На пороге стоял мальчишка в широченных штанах и картузе без козырька, похожий на юнгу со списанного корабля. Говорок у него был разбитной; похоже, основным его воспитателем была улица.
– Мне Долгорукова надо, – безапелляционно заявил он Севе, поглядывая то на него, то на Давыдовского.
– Я Долгоруков, – произнес Всеволод Аркадьевич, уже понимая, что визит мальчишки есть начало чего-то такого, что может перевернуть всю жизнь.
Обычно разного рода катаклизмы, будь то буря природная или житейская, случаются с предвестием какой-либо мелочи: птицы, к примеру, разом запоют (или замолкнут), легкий ветерок вдруг налетит, взявшись совершенно ниоткуда, либо произойдет встреча, которой в твоей жизни не должно было случиться, но она, видишь ли, случилась. И потом все идет наперекосяк. И падают деревья, вырванные с корнем. И с неба льет так, будто там, наверху, прорвало какую-то небесную плотину. И любое дело, за какое ни возьмись, валится из рук. А в голове возникает вдруг такое смятение, что рушится весь жизненный уклад, и ты, взяв в руки котомочку, срываешься с насиженного места и летишь куда глаза глядят, потому что уже не можешь иначе. А начиналось все с такой вот мелочи…

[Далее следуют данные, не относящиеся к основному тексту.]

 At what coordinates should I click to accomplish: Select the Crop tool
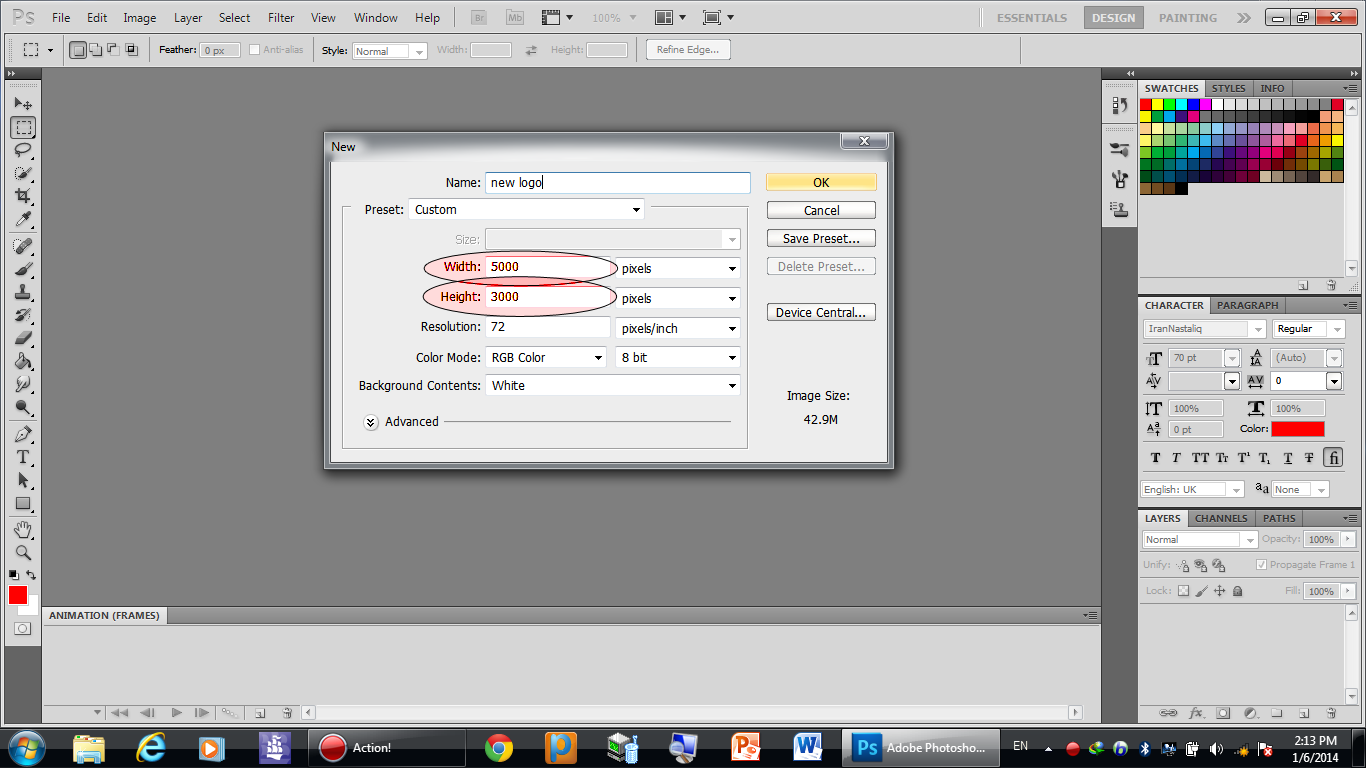[x=22, y=197]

– Точно? – Мальчишка недоверчиво посмотрел на Севу.
– Точно, – заверил его Долгоруков.
– Письмо тебе, – произнес мальчишка и сунул в руки Всеволода Аркадьевича четвертной листок, сложенный пополам.
– А от кого сие письмецо? – осторожно спросил Долгоруков.

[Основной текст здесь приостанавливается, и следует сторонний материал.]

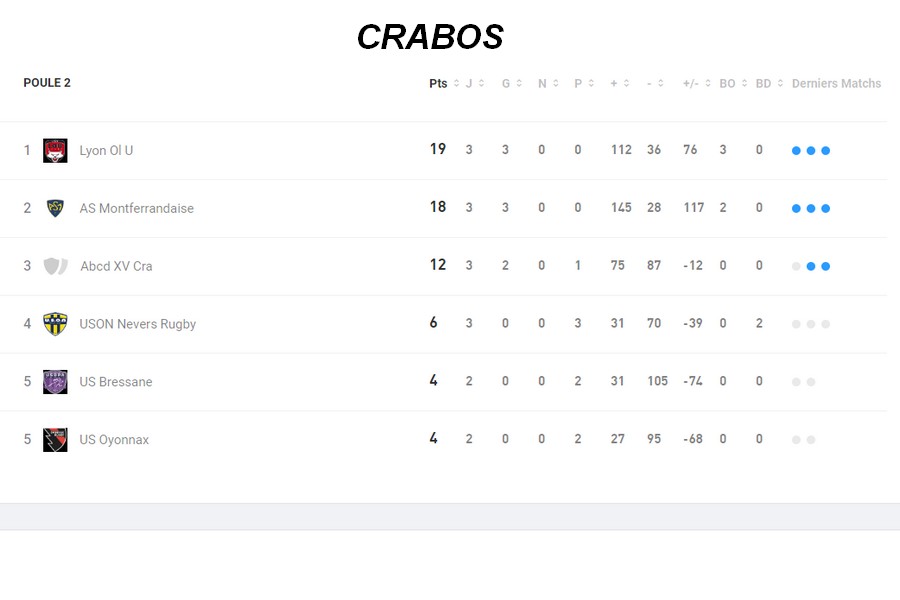Click Lyon Ol U's latest match dot
This screenshot has width=900, height=600.
[826, 151]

– Господин один велел передать, – ответил мальчишка. – Он сказал, что ты все поймешь.
– Так и сказал? – спросил Сева, разворачивая листок.
– Ага, – ответил мальчишка и шмыгнул: – Ну, все, я пошел.

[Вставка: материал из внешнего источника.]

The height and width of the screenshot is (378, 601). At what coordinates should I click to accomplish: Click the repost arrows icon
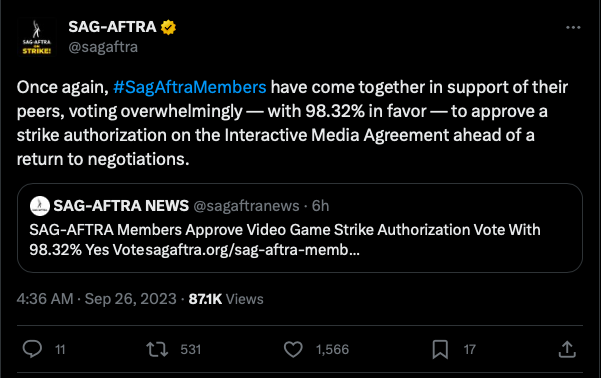tap(157, 349)
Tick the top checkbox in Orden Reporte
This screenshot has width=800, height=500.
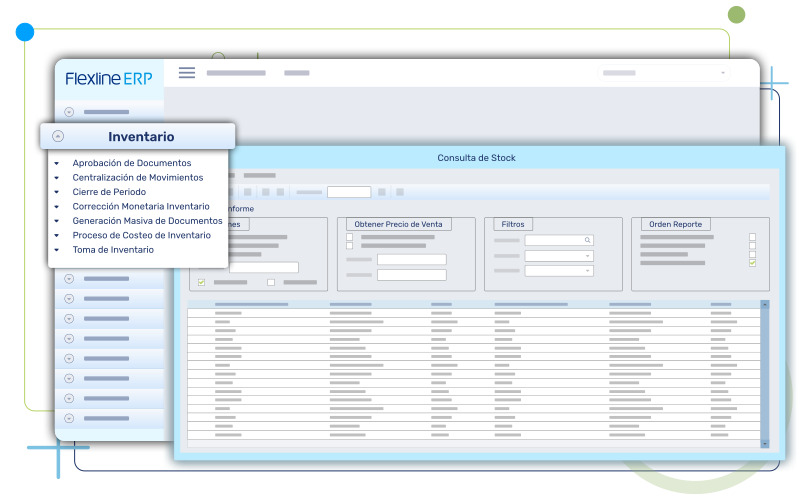[x=752, y=237]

Однако, сказав это, он остался стоять. Было понятно, что за доставку письма пацан ожидает благодарность в виде хотя бы малой денежки, хотя, скорее всего, вознаграждение он уже получил от того, кто написал это письмецо и велел передать. Уличные мальчишки, господа, за просто так не работают. Не таковское у них воспитание…
Всеволод Аркадьевич пошарил по карманам своего архалука, но в карманах было пусто. Он посмотрел на Давыдовского, и тот, сунув пальцы в жилетный карман, достал новенький серебряный рубль.
– Премного благодарны! – загорелись глаза мальчишки, и он точным и ловким движением выхватил серебряный кругляк из руки Давыдовского так, что тот и глазом не успел сморгнуть.
– А тот господин, что передал тебе письмо, он такой… в очках? – спросил Сева, разворачивая письмо. Но мальчишки уже простыл и след.
Письмо было простым и понятным, как кухонный табурет:
«Господин Долгоруков.
Сегодня в десять часов вечера буду ожидать Вас в саду «Русская Швейцария» в кондитерской господина Прибыткова. Вас я узнаю сам. Вы должны быть один и без оружия. В случае Вашего отказа или невыполнения моих требований я убью Вашу экономку. Надеюсь на ваше благоразумие».
Подписано письмо было так: «Гость».
Всеволод дважды прочитал его, потом передал Давыдовскому.
– Я пойду с тобой, – заявил Павел Иванович, прочитав письмо.
– Ты внимательно читал? – спросил Сева.
– Внимательно, – ответил Давыдовский.
– А мне кажется – нет, – нахмурился Всеволод Аркадьевич. – Там же ясно сказано: один и без оружия. А еще сказано, что в случае невыполнения его требований он убьет экономку. Девица-то эта в чем виновата?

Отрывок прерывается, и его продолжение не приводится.